I don't think CPU PM introduces additional complexity for the above cases.
The reason is that CPU PM notifiers _only_ apply to active sessions, and
once a device is enabled, the module cannot be removed.

If the race conditions between enabling/disabling sessions and module
load/unload are properly handled, CPU PM should be safe.

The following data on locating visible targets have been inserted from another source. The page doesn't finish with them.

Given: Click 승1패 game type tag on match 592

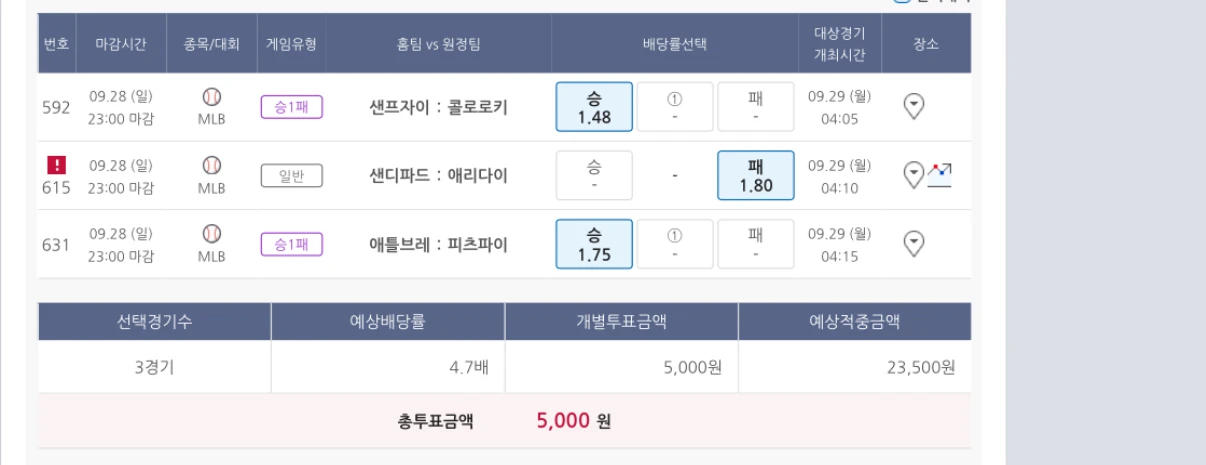Looking at the screenshot, I should pos(291,107).
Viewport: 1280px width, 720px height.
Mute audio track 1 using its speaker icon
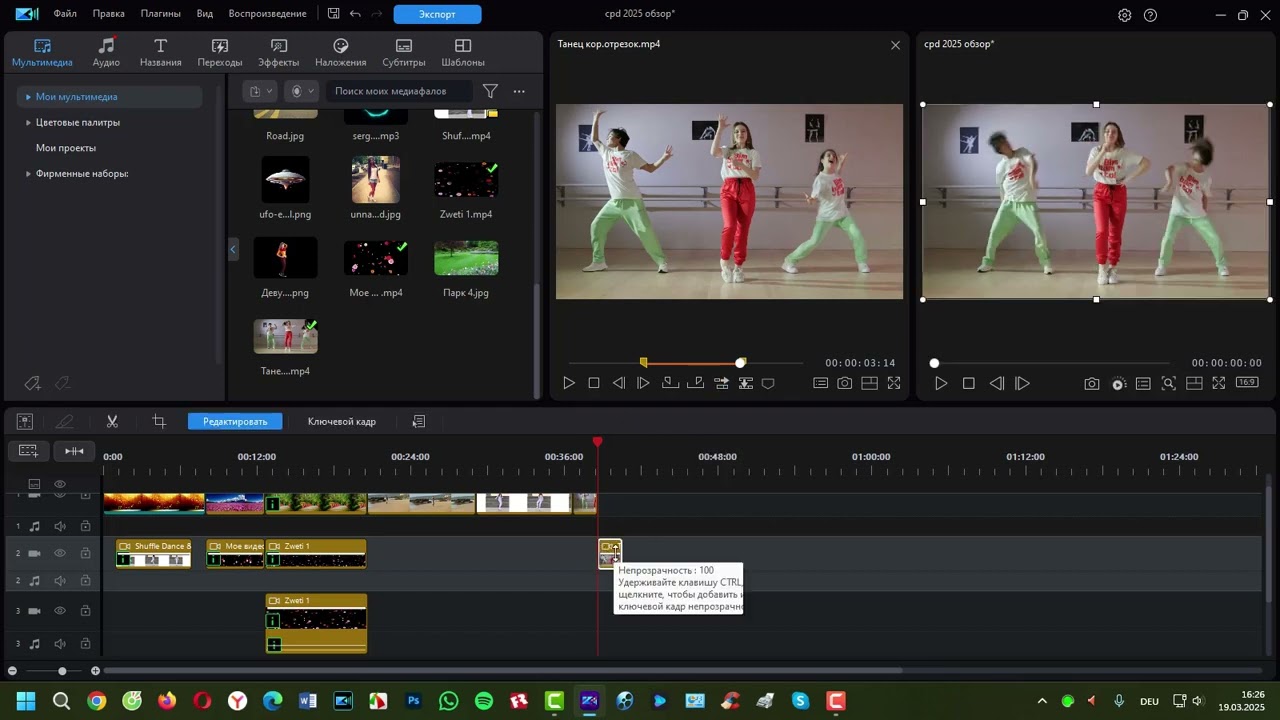pyautogui.click(x=60, y=526)
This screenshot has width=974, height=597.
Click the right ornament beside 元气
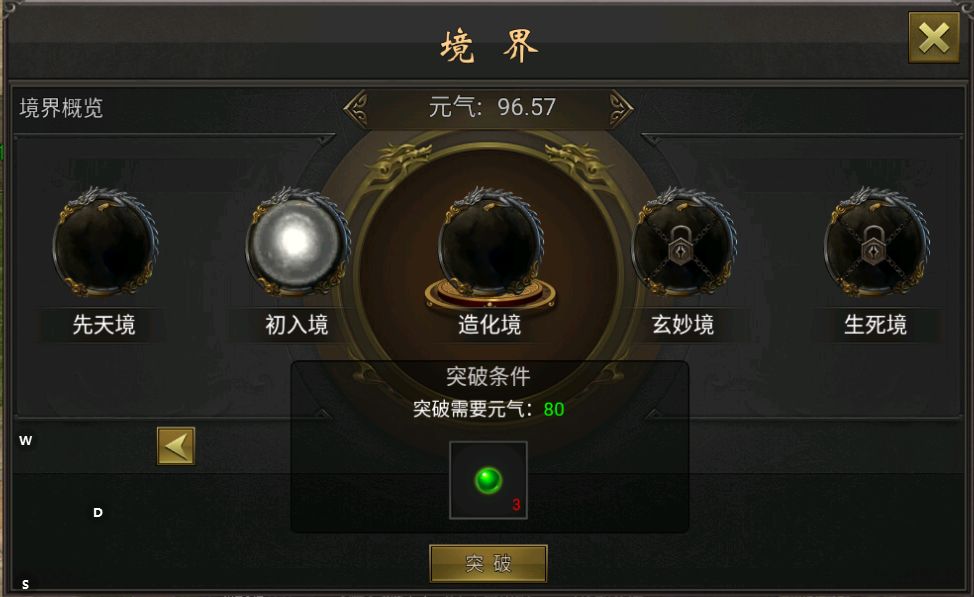click(621, 109)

If we have bug
in these race conditions, the high frequency data access in CPU PM may
expose the issues - I don't expect CPU PM is the culprit.

> If you run an rmmod on all the coresight devices at the same time as an
> enable_source / disable loop you always get this:
> 
>  WARNING: possible circular locking dependency detected
>  7.0.0-rc1+ #713 Tainted: G                 N
>  ------------------------------------------------------
>  rmmod/1361 is trying to acquire lock:
>  ffff0008042f69a8 (kn->active#144){++++}-{0:0}, at:
> __kernfs_remove+0x1b8/0x2c8

kn->active is not a lock but an active reference of sysfs node, but it
use lockdep annotation to detect lock dependency.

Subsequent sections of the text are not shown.